(Stored data entries)
Segment Open
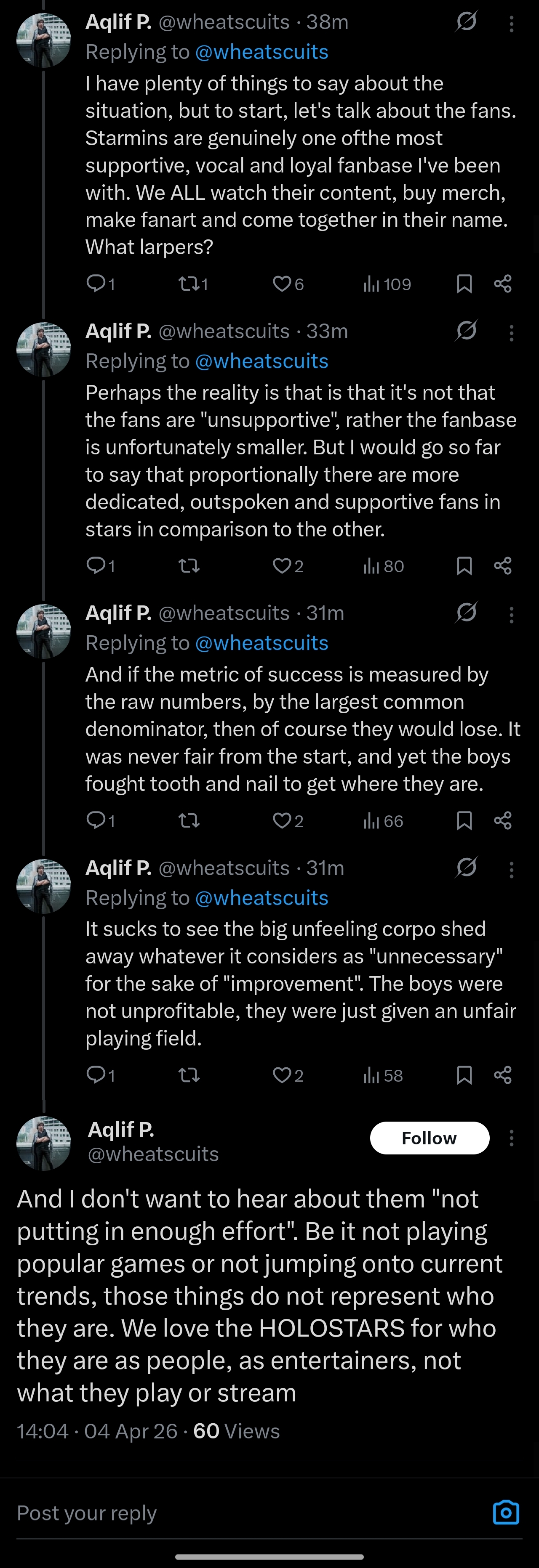The width and height of the screenshot is (539, 1568).
Task: View analytics showing 80 views
Action: tap(384, 566)
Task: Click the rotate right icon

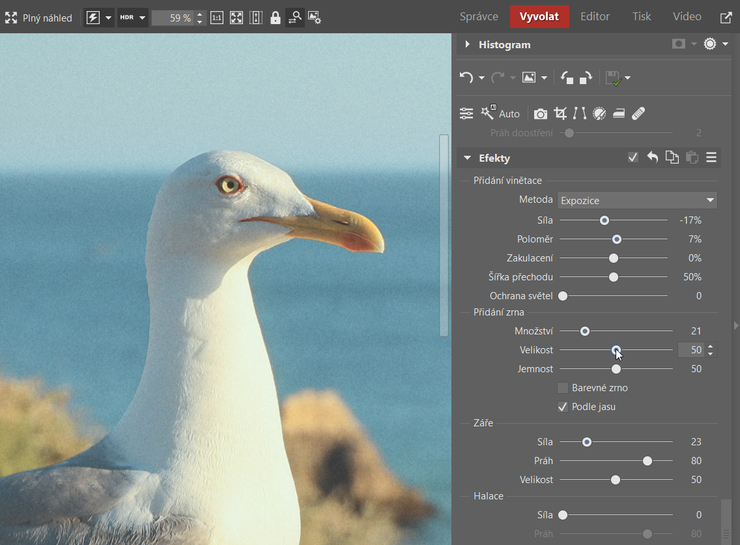Action: [585, 78]
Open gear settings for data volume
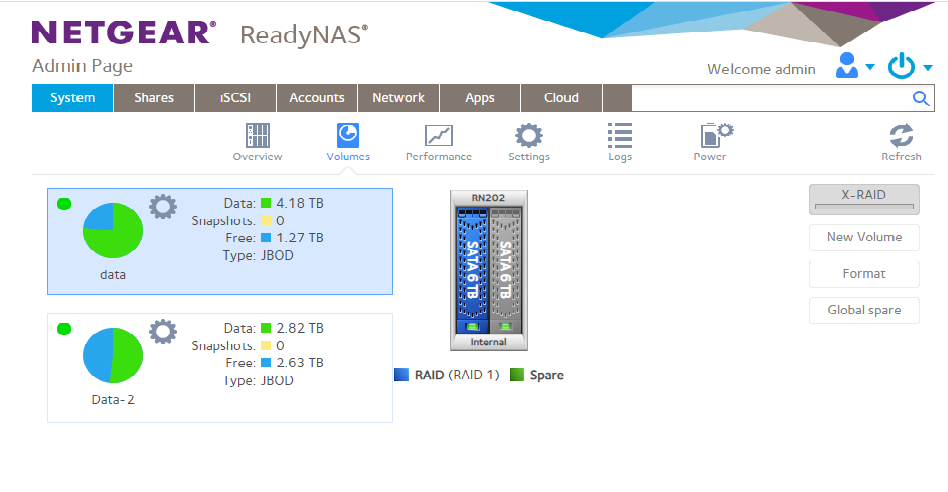948x492 pixels. click(x=162, y=207)
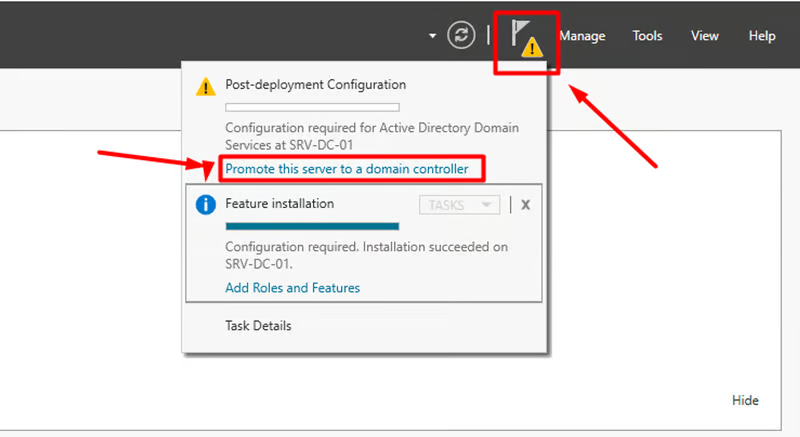Click the yellow warning icon for Post-deployment
800x437 pixels.
coord(205,86)
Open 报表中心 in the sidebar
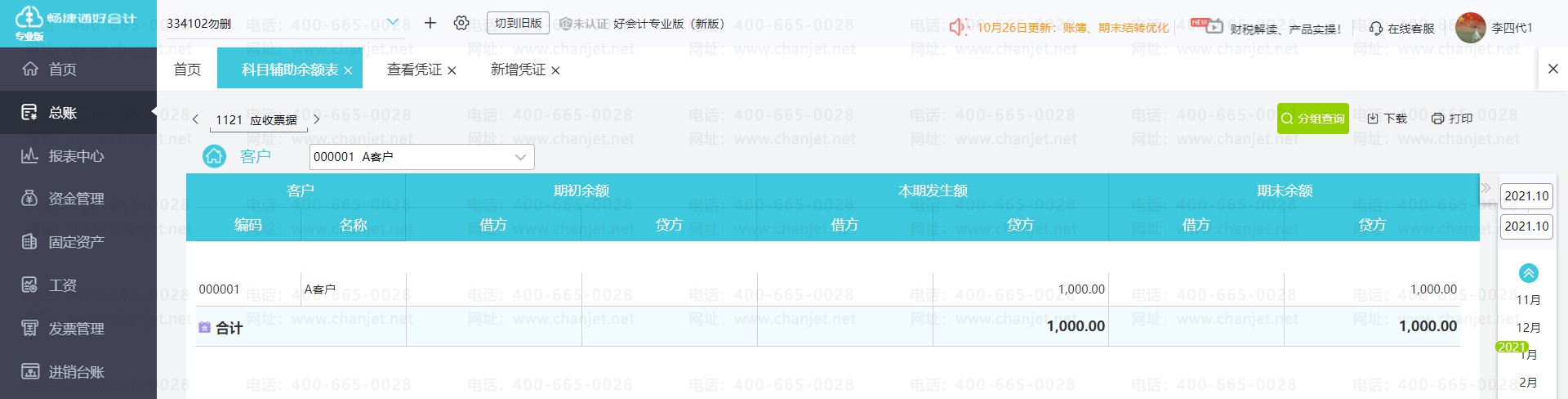 (x=76, y=156)
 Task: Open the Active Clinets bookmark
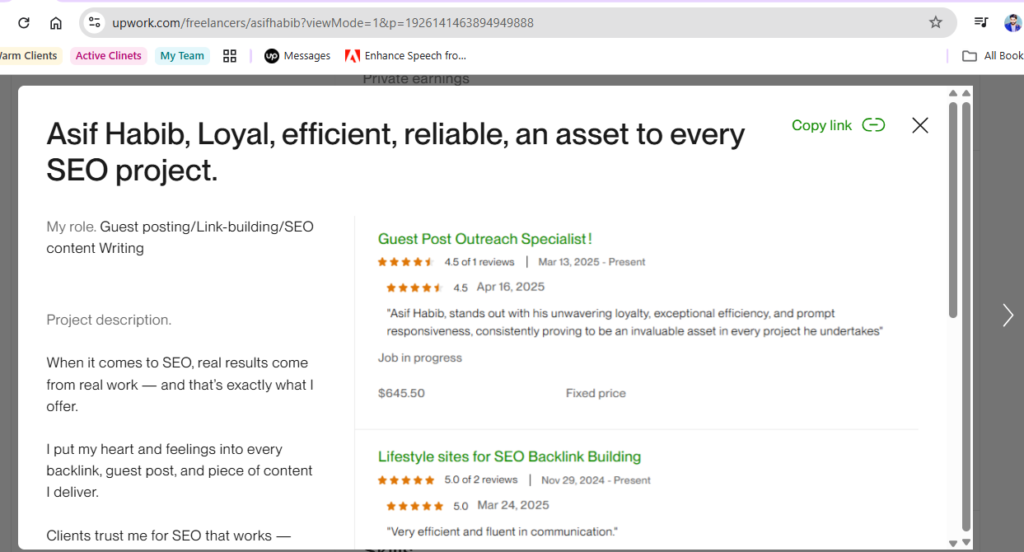pyautogui.click(x=109, y=56)
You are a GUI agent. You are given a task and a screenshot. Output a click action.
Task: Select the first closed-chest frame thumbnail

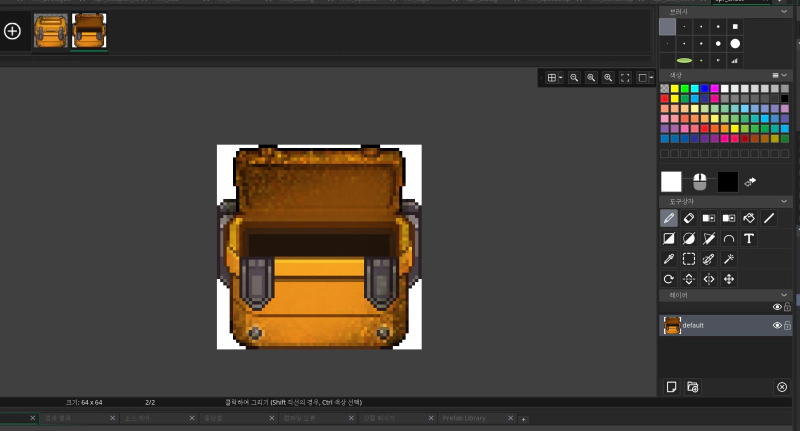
Segment Closed
▶ WHAT YOU ARE ASKED TO DO:
When you reach the line that contains "Open gear settings for data volume", start reproducing, and continue word for word to the end of the records; skip all pictures.

▶ RESULT OF THE EXERCISE:
Open gear settings for data volume
948x492 pixels. click(x=162, y=207)
Click the yellow warning icon for Post-deployment
800x437 pixels.
coord(205,86)
Open 报表中心 in the sidebar
 (x=76, y=156)
 Task: Open the Active Clinets bookmark
pyautogui.click(x=109, y=56)
You are a GUI agent. You are given a task and a screenshot. Output a click action.
Task: Select the first closed-chest frame thumbnail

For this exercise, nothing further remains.